Source material:
•••

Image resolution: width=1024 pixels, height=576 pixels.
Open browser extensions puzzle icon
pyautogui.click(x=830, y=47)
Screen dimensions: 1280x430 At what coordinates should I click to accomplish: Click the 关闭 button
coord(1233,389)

•••

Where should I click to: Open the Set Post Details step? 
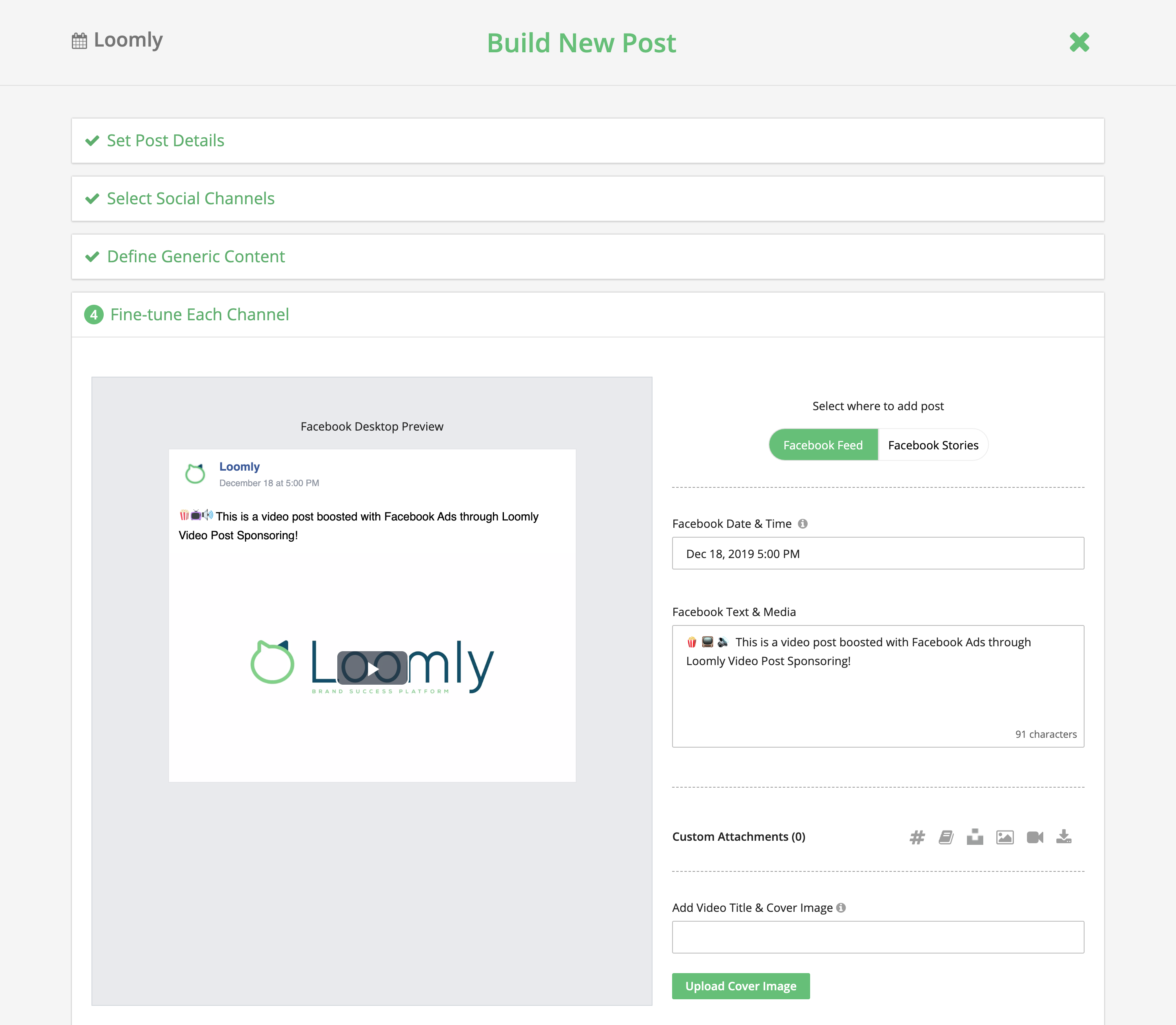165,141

•••

Directive: Retype the lines from the one that contains "Screen dimensions: 1280x430" through the one that contains "coord(1233,389)", both included, exactly as they stand.

Response:
Screen dimensions: 1280x430 At what coordinates should I click to accomplish: Click the 关闭 button
coord(1233,389)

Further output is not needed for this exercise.